About 100 concrete placers employed by De Martin and Gasparini, a subsidiary of multinational corporation Boral, put down tools on 13 February in response to an attack on wages and conditions. Their strike ended five days later, when they won the majority of their demands.
They have served a timely reminder to the bosses at Boral, and to those throughout the construction industry, of the power of organised working class resistance.
The company’s attack came in the form of a non-union enterprise agreement that the workforce voted to reject in December. The proposed agreement was tied to the federal government’s draft building code, a regulation – not yet through parliament – designed to crush union power in the construction industry by curtailing the scope for workers to bargain over wages and conditions. The agreement included a clause allowing De Martin and Gasparini to make every single worker casual. It removed a number of rostered days off, weekends off and the 36-hour week and forced a pay cut of between $50 and $100 a week.
Cameron, one of the striking concrete workers who was on the picket line, said to Red Flag: “I think it’s disgraceful that Boral are trying to put men, their livelihoods and their lives at risk.” This is no exaggeration. A worker on the site plummeted 30 metres to his death last year. Death and serious injury are all too common on construction sites in Australia.
But the bosses don’t see this as a tragedy. For them, tragedy is when the union health and safety rep refuses to let them cut corners or when workers win longer breaks.
Maximising profits means driving down wages, making work conditions more “flexible” and undermining the union – in this case the Construction, Forestry, Mining and Energy Union (CFMEU).
Brian Parker, CFMEU state secretary, spoke to Red Flag during the strike. He explained: “Boral has presented a completely inferior agreement. These men have had enough, and they also understand that they are going to set the standard for concrete placement workers everywhere.
“The bottom line is that Boral will do anything they can to get over the top of the CFMEU and the workers, in order to downscale wages and conditions. They will do anything that’s necessary to win this dispute.”
Parker was right. On day one, Boral bosses launched a campaign of intimidation against the striking workers, photographing every individual on the picket line. The company also rushed in scabs to continue laying concrete, refusing to give the scabs a proper site induction and failing to comply with established safety practices. But its desperate measures went to waste. Most scabs weren’t able to get onto the site.

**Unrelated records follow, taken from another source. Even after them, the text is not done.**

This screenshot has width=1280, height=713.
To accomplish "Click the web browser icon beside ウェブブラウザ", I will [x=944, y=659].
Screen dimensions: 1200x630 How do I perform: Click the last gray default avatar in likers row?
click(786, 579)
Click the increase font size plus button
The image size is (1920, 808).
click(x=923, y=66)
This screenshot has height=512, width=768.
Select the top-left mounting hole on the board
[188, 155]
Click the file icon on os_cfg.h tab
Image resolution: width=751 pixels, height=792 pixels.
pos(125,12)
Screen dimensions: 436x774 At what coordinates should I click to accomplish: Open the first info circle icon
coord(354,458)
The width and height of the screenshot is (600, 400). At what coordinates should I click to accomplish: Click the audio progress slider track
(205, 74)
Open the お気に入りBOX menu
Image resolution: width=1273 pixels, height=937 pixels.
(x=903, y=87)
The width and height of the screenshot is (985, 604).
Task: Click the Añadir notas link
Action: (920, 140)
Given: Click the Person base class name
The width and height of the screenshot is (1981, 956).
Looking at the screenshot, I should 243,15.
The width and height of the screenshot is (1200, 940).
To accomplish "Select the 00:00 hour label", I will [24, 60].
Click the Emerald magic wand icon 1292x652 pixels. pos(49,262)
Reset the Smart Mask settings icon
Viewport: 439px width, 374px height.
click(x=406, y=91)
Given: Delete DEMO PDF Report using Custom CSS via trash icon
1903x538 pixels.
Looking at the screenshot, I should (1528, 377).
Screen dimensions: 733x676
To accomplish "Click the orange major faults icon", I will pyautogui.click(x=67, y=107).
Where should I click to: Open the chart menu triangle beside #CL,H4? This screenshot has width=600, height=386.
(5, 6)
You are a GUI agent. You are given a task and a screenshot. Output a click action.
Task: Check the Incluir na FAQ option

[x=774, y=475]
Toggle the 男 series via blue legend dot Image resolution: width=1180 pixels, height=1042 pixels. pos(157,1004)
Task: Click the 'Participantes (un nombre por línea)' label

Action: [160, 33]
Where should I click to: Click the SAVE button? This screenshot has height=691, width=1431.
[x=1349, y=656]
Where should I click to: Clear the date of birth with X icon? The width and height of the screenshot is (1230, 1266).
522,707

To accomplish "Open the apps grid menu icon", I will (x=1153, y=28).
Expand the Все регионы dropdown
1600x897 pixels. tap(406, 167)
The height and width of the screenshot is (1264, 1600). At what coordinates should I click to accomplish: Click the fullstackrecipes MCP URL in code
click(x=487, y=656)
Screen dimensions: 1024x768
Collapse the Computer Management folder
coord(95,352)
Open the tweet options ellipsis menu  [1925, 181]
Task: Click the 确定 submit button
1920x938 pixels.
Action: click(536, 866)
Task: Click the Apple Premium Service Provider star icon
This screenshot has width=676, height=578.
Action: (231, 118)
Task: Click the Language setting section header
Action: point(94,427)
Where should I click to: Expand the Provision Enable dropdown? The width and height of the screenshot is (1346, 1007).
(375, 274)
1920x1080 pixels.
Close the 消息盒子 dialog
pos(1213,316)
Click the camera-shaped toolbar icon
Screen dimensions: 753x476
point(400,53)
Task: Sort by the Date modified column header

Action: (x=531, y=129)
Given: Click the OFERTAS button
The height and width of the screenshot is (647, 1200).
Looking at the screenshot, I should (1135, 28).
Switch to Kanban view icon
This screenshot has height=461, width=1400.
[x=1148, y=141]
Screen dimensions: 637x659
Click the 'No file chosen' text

Union members maintained their picket with the help of supporters and solidarity from other unions including the Maritime Union of Australia.
Very quickly, the lack of concrete on the site began to hinder progress on the whole job. When it became clear that the entire multimillion dollar Barangaroo project – one of the biggest construction jobs in the country – could come to a grinding halt, the bosses backed down and offered striking workers a union-backed agreement.
When completed, James Packer’s six-star casino and apartment complex will be a veritable Disneyland for the rich. But this strike was a glimpse of the reality behind their fantasy: without workers, they would have nothing. Cameron had no doubt about this: “The people up there are wealthy because of the efforts of the men down here”, he said. “Sometimes we’ve got to show them what’s what.”